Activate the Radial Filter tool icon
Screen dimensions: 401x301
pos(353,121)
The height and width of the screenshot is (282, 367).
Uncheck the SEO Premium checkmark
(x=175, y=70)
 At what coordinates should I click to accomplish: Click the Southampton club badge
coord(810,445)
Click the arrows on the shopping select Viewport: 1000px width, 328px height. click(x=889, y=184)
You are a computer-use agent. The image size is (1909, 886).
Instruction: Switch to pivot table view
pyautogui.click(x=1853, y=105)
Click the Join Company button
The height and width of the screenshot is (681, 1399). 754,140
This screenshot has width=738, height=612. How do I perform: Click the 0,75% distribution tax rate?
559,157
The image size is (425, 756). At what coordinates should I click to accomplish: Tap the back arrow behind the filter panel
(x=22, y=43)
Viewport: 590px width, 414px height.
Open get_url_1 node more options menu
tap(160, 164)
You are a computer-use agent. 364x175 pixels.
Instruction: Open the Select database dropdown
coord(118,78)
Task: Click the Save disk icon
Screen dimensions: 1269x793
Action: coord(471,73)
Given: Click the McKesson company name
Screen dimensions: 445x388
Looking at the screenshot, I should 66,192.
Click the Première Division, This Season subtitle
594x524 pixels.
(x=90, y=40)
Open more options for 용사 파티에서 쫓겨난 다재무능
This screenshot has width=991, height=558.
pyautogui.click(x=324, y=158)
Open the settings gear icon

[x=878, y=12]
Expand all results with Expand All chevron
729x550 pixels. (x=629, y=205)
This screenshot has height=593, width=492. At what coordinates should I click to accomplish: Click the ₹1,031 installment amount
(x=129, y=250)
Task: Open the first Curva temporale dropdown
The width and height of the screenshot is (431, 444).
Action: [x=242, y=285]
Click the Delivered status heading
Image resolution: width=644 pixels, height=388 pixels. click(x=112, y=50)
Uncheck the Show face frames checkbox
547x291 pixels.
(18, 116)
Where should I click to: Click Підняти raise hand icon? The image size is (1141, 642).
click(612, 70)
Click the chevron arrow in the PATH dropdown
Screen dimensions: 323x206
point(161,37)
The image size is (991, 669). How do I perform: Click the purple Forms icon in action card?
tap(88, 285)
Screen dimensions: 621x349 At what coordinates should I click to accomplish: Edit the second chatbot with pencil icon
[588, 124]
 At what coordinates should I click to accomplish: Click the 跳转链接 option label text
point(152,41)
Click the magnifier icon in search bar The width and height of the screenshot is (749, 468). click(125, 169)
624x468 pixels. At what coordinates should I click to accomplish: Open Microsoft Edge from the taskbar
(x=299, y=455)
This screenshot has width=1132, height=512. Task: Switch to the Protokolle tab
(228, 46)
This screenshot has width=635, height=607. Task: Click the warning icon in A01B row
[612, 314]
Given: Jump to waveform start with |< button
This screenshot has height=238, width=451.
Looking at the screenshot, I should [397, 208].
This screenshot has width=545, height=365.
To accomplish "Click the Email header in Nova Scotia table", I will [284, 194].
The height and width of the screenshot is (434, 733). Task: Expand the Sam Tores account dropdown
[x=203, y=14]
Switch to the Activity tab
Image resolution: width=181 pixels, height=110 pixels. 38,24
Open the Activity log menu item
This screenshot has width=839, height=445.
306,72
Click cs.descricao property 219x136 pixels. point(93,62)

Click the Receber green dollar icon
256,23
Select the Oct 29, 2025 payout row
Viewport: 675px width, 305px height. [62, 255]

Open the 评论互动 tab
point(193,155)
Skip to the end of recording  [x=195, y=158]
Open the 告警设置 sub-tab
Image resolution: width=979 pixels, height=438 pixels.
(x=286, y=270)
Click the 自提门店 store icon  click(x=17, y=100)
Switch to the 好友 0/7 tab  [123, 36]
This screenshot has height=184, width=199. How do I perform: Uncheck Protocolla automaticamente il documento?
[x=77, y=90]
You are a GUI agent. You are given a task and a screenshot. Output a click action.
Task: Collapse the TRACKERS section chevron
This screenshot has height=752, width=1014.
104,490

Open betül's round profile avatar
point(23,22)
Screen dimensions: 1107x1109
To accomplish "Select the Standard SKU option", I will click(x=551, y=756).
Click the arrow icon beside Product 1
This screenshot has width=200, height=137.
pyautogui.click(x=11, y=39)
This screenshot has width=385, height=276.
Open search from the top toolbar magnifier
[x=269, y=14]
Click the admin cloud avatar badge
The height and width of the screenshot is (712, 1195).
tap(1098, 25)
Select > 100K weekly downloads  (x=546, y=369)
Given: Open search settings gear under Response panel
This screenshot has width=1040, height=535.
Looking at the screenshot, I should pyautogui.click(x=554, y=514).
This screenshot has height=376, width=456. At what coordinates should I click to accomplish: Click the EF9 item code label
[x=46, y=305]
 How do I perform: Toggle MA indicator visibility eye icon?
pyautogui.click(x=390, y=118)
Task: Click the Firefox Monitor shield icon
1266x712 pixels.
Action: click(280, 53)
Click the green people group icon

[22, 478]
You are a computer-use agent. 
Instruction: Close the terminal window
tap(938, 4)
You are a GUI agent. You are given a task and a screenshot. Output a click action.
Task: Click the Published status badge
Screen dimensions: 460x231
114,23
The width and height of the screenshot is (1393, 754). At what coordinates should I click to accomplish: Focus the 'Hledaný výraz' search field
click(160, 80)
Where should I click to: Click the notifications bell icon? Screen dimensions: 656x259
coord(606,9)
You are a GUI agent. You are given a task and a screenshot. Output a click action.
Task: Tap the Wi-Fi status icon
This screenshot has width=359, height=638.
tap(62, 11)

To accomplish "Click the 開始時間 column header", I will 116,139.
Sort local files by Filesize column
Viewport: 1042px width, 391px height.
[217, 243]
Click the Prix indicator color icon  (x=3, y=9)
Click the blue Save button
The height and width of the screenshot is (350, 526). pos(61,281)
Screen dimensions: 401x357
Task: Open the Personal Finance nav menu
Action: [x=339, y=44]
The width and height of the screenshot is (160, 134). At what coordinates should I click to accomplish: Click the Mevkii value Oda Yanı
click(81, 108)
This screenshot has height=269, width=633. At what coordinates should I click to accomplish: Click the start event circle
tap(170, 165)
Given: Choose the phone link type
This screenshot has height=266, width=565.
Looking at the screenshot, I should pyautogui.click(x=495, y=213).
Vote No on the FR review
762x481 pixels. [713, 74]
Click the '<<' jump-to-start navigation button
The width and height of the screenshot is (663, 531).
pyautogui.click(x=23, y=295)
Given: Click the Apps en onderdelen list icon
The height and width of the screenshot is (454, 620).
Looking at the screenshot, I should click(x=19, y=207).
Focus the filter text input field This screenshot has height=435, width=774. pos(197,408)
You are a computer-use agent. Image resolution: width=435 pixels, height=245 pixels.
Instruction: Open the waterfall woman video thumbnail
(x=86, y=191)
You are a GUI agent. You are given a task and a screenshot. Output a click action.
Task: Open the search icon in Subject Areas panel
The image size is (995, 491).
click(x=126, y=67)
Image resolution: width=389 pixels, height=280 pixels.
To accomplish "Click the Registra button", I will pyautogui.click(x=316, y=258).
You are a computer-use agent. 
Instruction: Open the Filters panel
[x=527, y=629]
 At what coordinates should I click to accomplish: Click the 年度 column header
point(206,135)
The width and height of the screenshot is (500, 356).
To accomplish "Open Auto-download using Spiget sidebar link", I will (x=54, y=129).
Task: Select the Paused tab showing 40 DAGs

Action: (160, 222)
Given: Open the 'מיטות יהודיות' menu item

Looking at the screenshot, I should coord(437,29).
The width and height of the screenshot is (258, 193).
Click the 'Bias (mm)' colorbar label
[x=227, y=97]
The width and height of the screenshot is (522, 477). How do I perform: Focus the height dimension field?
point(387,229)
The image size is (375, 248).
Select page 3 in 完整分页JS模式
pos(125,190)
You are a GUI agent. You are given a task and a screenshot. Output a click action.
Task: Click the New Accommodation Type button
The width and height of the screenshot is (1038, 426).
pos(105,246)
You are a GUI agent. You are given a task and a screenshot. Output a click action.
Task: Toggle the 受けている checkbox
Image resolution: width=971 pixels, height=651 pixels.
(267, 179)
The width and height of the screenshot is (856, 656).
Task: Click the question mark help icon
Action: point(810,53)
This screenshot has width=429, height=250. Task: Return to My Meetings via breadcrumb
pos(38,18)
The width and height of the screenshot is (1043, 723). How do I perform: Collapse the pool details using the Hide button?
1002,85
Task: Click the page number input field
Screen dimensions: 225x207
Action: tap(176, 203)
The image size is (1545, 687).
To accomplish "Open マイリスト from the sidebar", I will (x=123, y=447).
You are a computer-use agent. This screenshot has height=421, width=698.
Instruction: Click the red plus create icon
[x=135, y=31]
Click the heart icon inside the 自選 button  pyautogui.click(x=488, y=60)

============

Locate "The image size is (995, 491)." in the data above. Then repeat, exactly, its line and each line after it through the last, adding nothing.

The image size is (995, 491).
click(x=126, y=67)
Image resolution: width=389 pixels, height=280 pixels.
To accomplish "Click the Registra button", I will pyautogui.click(x=316, y=258).
You are a computer-use agent. 
Instruction: Open the Filters panel
[x=527, y=629]
 At what coordinates should I click to accomplish: Click the 年度 column header
point(206,135)
The width and height of the screenshot is (500, 356).
To accomplish "Open Auto-download using Spiget sidebar link", I will (x=54, y=129).
Task: Select the Paused tab showing 40 DAGs

Action: (160, 222)
Given: Open the 'מיטות יהודיות' menu item

Looking at the screenshot, I should coord(437,29).
The width and height of the screenshot is (258, 193).
Click the 'Bias (mm)' colorbar label
[x=227, y=97]
The width and height of the screenshot is (522, 477). How do I perform: Focus the height dimension field?
point(387,229)
The image size is (375, 248).
Select page 3 in 完整分页JS模式
pos(125,190)
You are a GUI agent. You are given a task and a screenshot. Output a click action.
Task: Click the New Accommodation Type button
The width and height of the screenshot is (1038, 426).
pos(105,246)
You are a GUI agent. You are given a task and a screenshot. Output a click action.
Task: Toggle the 受けている checkbox
Image resolution: width=971 pixels, height=651 pixels.
(267, 179)
The width and height of the screenshot is (856, 656).
Task: Click the question mark help icon
Action: point(810,53)
This screenshot has width=429, height=250. Task: Return to My Meetings via breadcrumb
pos(38,18)
The width and height of the screenshot is (1043, 723). How do I perform: Collapse the pool details using the Hide button?
1002,85
Task: Click the page number input field
Screen dimensions: 225x207
Action: tap(176, 203)
The image size is (1545, 687).
To accomplish "Open マイリスト from the sidebar", I will (x=123, y=447).
You are a computer-use agent. This screenshot has height=421, width=698.
Instruction: Click the red plus create icon
[x=135, y=31]
Click the heart icon inside the 自選 button  pyautogui.click(x=488, y=60)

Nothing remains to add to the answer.